Kembali
Yenny: Intoleransi Bisa Diatasi dengan Mengurangi Ketimpangan Ekonomi-Sosial
Ditulis : Admin
Jumat, 10 Mei 2019
JAKARTA-Direktur Wahid Foundation (WF) Yenny Zannuba Wahid mengatakan hasil riset dan survei yang dilakukan Wahid Foundation (WF) mencatat, salah satu faktor utama penyebab intoleransi adalah perasaan terpinggirkan dan terampas dari kehidupan sosial, politik atau ekonomi.
Misalnya, penilaian atau perasaan di lingkungan sebagian umat Islam Indonesia bahwa ekonomi orang Islam lebih buruk, muslim diperlakukan tak adil, atau suara non-Muslim lebih berpengaruh dibanding umat Islam.

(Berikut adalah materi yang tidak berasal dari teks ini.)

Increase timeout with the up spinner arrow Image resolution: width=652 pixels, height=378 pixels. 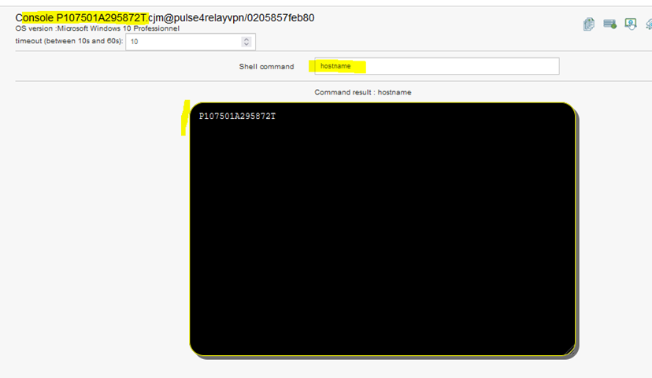coord(246,38)
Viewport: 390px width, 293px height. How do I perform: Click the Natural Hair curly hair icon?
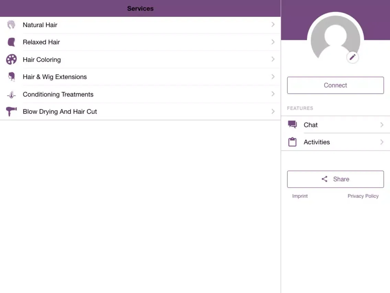[x=11, y=25]
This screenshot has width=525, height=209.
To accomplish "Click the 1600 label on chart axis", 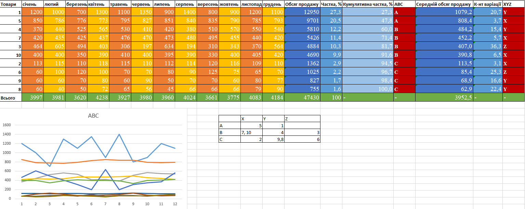I will (x=7, y=125).
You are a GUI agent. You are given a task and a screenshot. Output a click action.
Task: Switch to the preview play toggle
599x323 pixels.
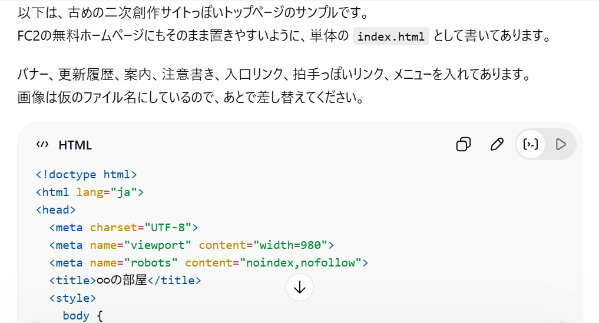561,144
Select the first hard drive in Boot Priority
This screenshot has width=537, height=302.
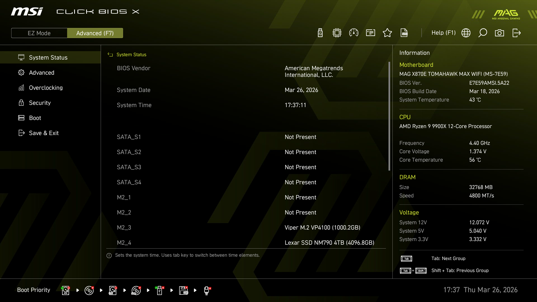(65, 291)
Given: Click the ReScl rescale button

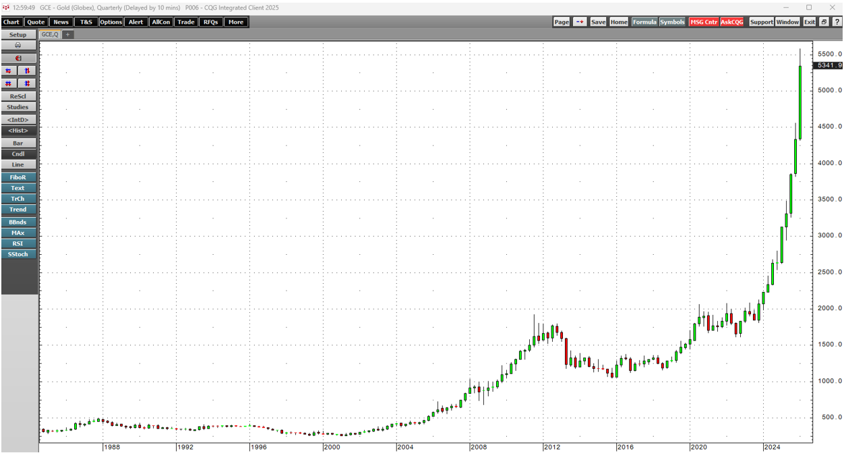Looking at the screenshot, I should pos(18,96).
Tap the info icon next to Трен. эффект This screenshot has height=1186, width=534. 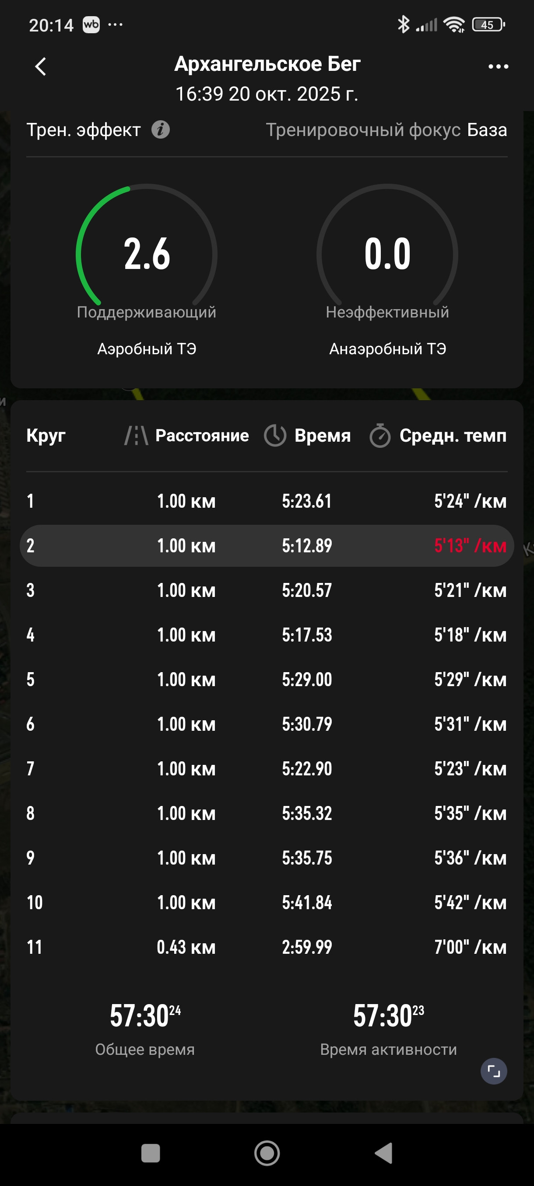coord(160,130)
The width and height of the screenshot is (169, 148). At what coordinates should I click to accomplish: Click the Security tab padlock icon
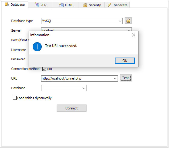[x=85, y=5]
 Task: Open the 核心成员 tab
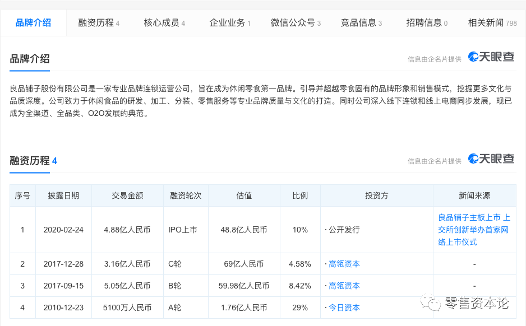point(162,24)

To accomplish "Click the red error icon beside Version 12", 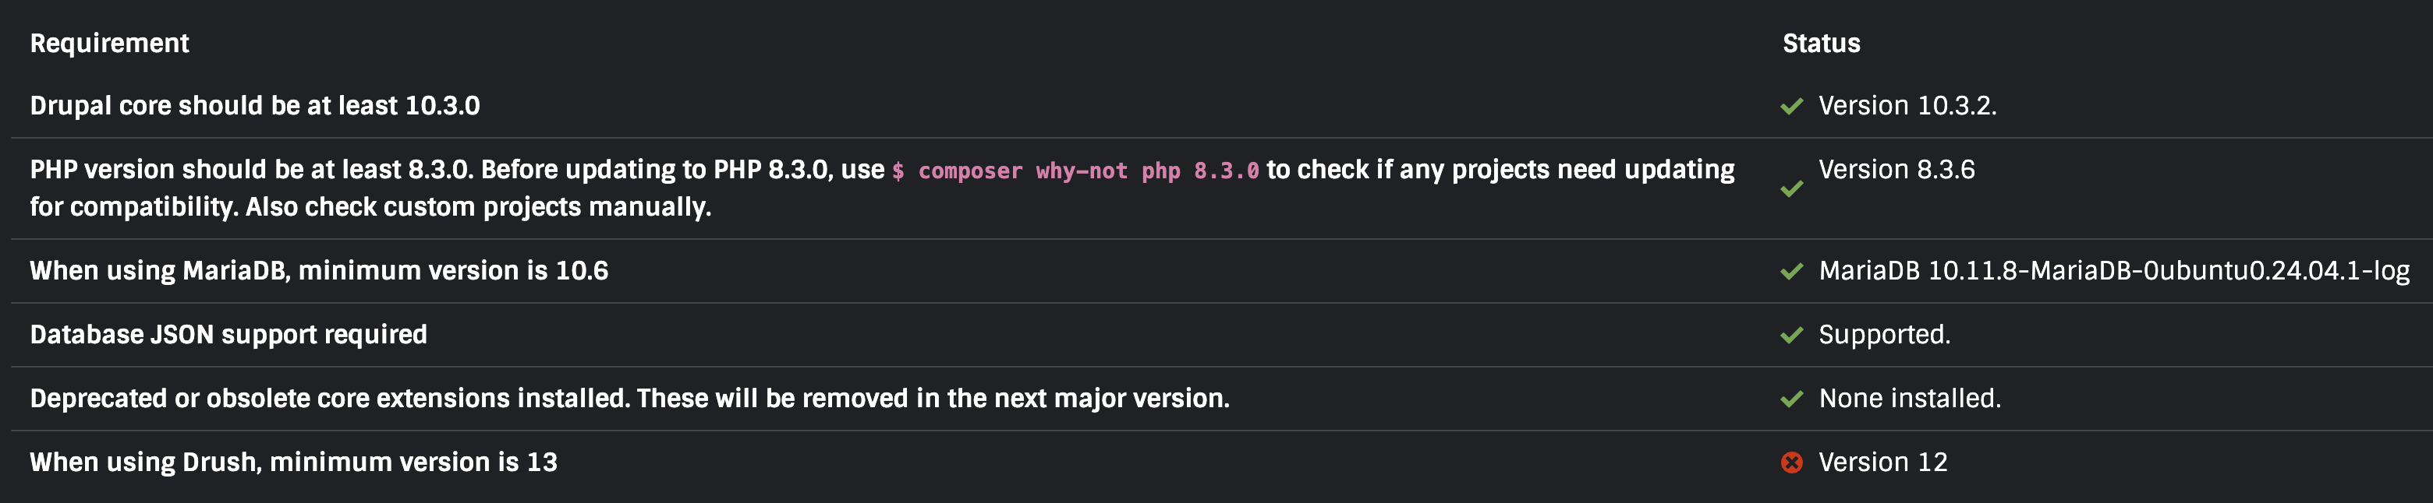I will 1791,462.
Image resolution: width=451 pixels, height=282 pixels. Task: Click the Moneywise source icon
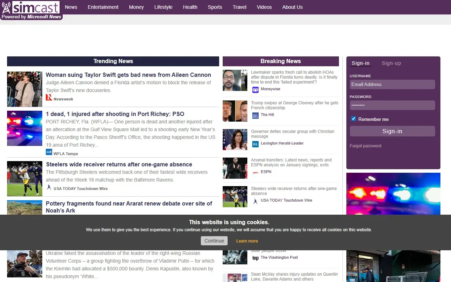255,90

“Bisa dipahami jika perasaan semacam ini dapat kian membesar lewat informasi berisi berita palsu atau ujaran-ujaran kebencian yang beredar di media sosial. Apalagi masih dijumpai ketimpangan ekonomi dan sosial di tengah masyarakat. Di sinilah perusahaan media sosial dan pers berperan besar dalam mengurangi intoleransi,” kata Yenny Zannuba Wahid dalam diskusi bertajuk “Peran Media Memperkuat Toleransi” di Rumah Pergerakan Gus Dur di Jalan Taman Amir Hamzah, Kamis (9/5/2019).

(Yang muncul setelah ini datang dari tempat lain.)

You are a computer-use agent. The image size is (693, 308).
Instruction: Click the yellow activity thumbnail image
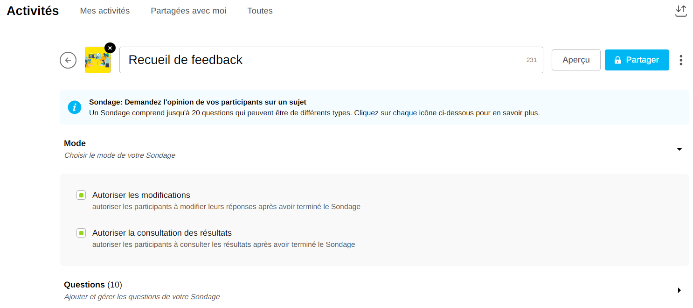pyautogui.click(x=97, y=61)
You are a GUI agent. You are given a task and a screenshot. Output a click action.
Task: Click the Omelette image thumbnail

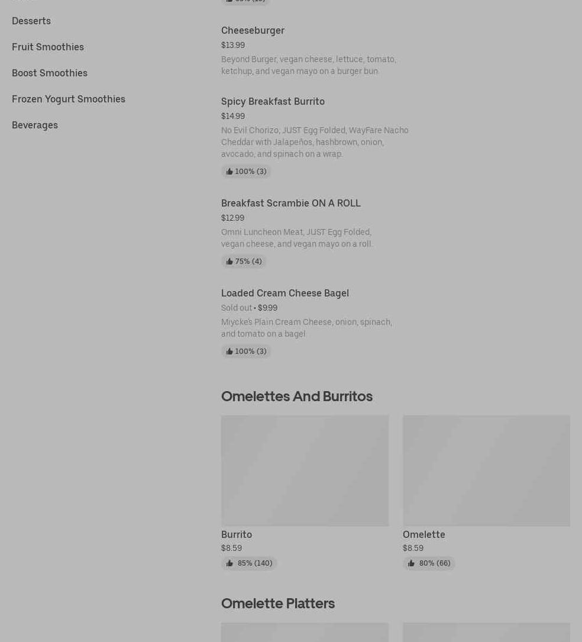click(486, 470)
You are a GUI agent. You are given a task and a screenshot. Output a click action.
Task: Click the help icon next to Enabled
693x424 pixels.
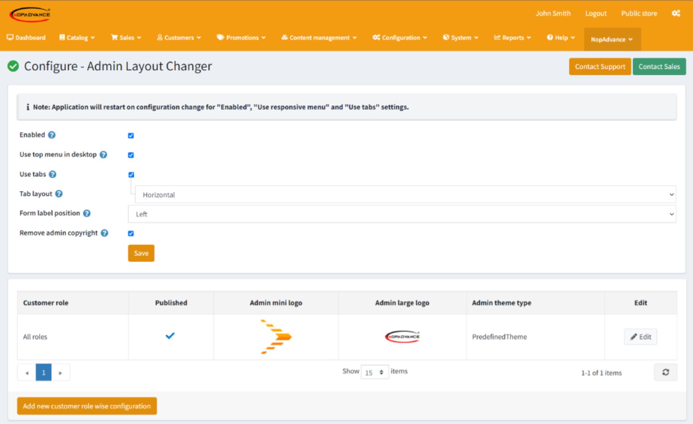click(x=52, y=135)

Yenny menyebutkan, hasil Survei Nasional tren toleransi di kalangan perempuan Muslim Indonesia 2017, lembaga ini mencatat sebanyak 14,8 persen responden mengalami perasaan terdeprivasi, sekitar 24 juta muslim jika diproyeksikan dengan 164 juta pemilih muslim di Tanah Air.

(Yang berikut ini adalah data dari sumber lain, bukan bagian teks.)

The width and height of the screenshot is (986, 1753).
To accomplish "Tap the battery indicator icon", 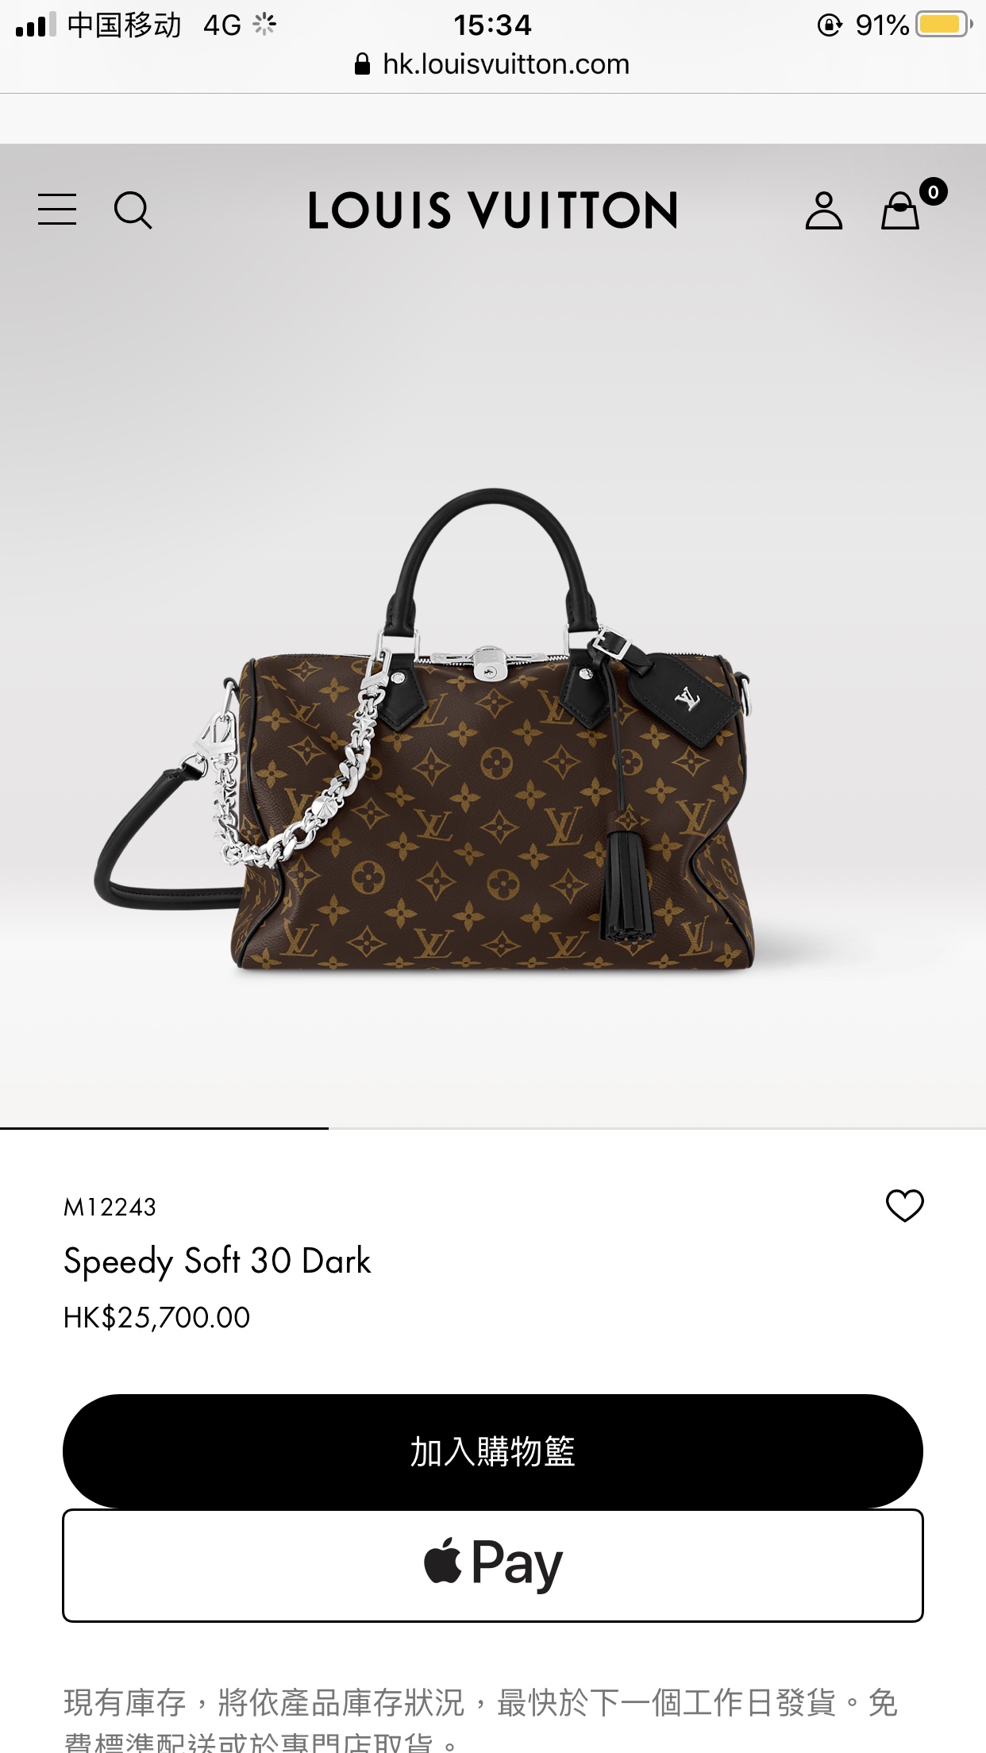I will 944,25.
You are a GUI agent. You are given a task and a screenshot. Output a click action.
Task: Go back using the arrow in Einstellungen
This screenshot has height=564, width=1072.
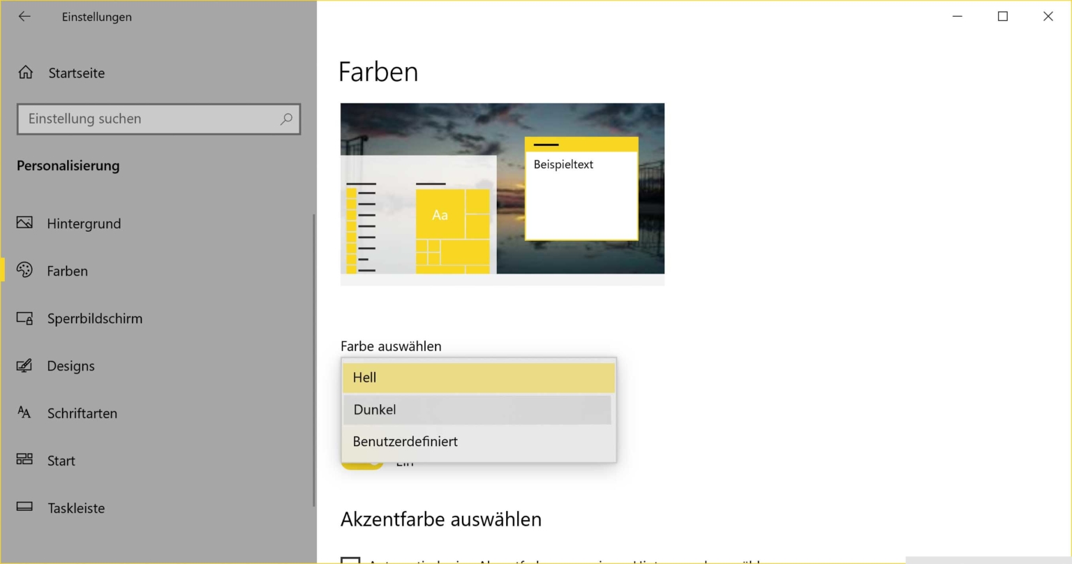(x=24, y=16)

“Jumlah mereka yang netral, artinya antara merasa terdeprivasi atau tidak, lebih banyak lagi. 57,5 persen atau sekitar 94 juta muslim. Masih dalam laporan yang sama, penilaian terhadap ekonomi nasional-termasuk terhadap kondisi keagamaan dan penegakan hukum, juga menjadi salah satu faktor paling berpengaruh meningkatkan risiko tindakan radikalisme, atau aksi-aksi untuk mendukung atau berpartisipasi dalam tindakan kekerasan,” papar Yenny.
Putri kedua Gus Dur itu menuturkan, intoleransi juga menjadi efektif karena praktik politisasi identitas atau bahkan politisasi kebencian terhadap kelompok yang berbeda.
Politisasi yang dimaksud di sini adalah bentuk-bentuk penyalahgunaan identitas agama, keyakinan, orientasi seksual, gender, atau pilihan politik sebagai kapital politik oleh suatu kelompok, institusi, atau kegiatan yang diarahkan untuk mencapai kepentingan dalam mencapai atau mempertahankan kekuasaan.
“Seperti dilaporkan sejumlah lembaga, praktik-praktik penyebaran berita palsu dan yang berisi kebencian banyak bermunculan menjelang Pilpres 2019, bahkan terus berlanjut hingga hari ini,” katanya.